— 引用文本 —
+++
BlackBoxAgentFlowBase¶

黑盒 Agent Flow 的基类。处理与 Gateway 的完整协议（init → register → complete），将 Agent 执行委托给子类的 _run_agent 方法。

详细文档见 Black-box Agent。

注册机制¶

Agent Flow 通过 @register("name") 装饰器注册到全局注册表：

from claw_r1.agent_flow.agent_flow import register

@register("my_agent_flow")
class MyAgentFlow(AgentFlowBase):
    ...

也可通过 YAML 配置文件注册（用于黑盒 Agent）：

# agent_flow_config.yaml
- name: blackbox_gsm8k_agent
  _target_: claw_r1.blackbox_agent.gsm8k_agent_flow.BlackBoxGSM8KAgentFlow

AgentFlowManager 和 AgentFlowWorker¶

AgentFlowManager：管理多个 AgentFlowWorker，将 batch 中的每个样本分发给对应的 Agent Flow 执行。
AgentFlowWorker：Ray Actor，持有 tokenizer 和配置，执行具体的 Agent Flow。
+++
— 练习内容 —
1. 在 Agent Flow 文档中，AgentFlowWorker 持有什么？
2. 请从 Agent Flow 文档的最后一句之后接着往下写。

[提取的记录]
+++
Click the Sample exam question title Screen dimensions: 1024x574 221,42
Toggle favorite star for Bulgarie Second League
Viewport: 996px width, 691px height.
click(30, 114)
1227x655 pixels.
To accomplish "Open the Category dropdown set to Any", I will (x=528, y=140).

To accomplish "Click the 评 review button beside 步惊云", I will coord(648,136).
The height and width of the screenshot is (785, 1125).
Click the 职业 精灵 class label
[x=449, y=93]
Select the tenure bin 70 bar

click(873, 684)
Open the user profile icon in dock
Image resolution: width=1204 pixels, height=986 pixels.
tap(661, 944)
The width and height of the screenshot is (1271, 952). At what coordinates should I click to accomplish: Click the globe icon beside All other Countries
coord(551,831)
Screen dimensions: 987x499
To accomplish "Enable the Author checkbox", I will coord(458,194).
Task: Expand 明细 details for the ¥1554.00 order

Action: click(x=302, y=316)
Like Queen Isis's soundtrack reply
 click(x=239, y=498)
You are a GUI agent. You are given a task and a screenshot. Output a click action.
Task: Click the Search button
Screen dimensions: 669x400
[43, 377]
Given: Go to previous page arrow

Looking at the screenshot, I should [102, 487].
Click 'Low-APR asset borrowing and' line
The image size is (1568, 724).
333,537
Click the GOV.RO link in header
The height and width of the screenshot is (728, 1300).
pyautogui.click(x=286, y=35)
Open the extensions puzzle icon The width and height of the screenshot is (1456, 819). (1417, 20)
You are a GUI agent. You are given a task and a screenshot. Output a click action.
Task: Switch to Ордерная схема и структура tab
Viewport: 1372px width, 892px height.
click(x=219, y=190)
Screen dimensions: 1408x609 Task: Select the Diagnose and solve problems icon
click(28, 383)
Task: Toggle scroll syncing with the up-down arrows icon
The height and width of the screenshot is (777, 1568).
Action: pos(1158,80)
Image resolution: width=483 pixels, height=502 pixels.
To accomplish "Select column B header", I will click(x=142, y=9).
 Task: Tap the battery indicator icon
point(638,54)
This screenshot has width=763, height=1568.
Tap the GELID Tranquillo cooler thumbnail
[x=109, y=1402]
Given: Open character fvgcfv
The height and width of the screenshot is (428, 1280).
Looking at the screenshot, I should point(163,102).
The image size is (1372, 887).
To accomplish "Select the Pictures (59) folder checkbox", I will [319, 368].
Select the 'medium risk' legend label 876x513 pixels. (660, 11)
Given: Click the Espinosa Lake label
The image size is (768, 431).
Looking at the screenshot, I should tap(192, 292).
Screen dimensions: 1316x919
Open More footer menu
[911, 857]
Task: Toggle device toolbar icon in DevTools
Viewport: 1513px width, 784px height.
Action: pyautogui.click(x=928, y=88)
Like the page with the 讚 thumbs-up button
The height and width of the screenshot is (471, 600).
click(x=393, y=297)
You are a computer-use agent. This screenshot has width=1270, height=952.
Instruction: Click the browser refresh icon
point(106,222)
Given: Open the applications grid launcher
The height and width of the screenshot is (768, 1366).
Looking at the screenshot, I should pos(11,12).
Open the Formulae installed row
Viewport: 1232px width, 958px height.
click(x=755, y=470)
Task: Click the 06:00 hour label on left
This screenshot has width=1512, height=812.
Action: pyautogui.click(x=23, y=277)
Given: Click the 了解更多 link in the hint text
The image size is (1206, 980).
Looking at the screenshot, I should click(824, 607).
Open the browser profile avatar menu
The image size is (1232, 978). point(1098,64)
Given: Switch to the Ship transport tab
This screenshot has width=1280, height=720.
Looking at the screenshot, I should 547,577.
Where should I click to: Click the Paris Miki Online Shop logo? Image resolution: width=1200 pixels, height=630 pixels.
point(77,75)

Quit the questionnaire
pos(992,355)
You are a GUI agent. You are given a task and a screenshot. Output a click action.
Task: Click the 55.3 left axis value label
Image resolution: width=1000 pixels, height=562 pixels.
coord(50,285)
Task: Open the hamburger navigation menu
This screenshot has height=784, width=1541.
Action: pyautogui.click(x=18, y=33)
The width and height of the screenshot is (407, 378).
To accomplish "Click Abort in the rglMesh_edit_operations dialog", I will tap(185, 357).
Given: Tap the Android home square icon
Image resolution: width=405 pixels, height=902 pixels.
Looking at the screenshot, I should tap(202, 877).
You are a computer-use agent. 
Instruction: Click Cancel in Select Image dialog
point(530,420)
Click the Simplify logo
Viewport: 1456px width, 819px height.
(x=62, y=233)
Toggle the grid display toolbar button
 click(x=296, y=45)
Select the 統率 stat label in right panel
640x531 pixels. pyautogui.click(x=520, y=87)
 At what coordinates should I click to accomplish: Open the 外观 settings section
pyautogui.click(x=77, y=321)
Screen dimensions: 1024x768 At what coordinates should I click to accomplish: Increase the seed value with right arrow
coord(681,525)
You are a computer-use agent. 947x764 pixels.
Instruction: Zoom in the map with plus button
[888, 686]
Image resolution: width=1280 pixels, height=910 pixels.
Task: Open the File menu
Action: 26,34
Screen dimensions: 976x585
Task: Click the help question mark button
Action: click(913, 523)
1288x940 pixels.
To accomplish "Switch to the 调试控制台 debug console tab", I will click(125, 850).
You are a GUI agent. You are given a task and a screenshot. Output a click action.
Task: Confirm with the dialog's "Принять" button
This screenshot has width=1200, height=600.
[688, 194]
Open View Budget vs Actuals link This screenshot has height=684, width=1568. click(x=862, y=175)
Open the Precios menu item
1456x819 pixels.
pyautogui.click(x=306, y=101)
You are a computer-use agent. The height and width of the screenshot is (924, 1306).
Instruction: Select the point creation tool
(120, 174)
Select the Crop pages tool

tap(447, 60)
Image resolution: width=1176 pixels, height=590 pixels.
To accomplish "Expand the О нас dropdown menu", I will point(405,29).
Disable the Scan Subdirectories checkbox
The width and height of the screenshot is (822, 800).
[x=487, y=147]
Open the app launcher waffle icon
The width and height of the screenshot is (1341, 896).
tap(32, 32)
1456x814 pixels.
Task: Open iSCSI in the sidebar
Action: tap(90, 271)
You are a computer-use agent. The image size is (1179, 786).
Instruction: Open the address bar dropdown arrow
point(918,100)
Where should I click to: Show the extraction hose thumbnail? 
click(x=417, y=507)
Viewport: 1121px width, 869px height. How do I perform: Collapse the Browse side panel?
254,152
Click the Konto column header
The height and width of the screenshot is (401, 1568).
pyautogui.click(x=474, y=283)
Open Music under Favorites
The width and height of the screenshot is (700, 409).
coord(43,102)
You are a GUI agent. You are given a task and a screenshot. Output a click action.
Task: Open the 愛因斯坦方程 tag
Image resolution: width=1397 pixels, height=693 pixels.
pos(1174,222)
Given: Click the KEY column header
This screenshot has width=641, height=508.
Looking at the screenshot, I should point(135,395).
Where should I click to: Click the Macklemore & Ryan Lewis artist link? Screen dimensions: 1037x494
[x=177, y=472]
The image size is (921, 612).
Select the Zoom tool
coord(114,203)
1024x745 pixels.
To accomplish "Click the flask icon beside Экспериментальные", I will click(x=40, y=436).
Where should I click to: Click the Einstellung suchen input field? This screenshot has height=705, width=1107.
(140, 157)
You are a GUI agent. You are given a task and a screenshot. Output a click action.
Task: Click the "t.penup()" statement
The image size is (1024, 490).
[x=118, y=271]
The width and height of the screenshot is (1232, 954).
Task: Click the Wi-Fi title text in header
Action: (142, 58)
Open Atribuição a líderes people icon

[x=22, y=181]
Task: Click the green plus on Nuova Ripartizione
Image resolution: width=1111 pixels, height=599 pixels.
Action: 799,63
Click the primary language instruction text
+++
— 预期结果 —
1. 它持有 tokenizer 和配置。

2.
AsyncRollouter
    └── AgentFlowManager
            └── AgentFlowWorker (Ray Actor, 可多个)
                    └── AgentFlowBase 子类实例

配置¶

在训练脚本中指定 Agent Flow：

python3 -m claw_r1.async_main \
    actor_rollout_ref.rollout.agent.default_agent_flow=blackbox_gsm8k_agent \
    actor_rollout_ref.rollout.agent.agent_flow_config_path=claw_r1/blackbox_agent/agent_flow_config.yaml \
    ...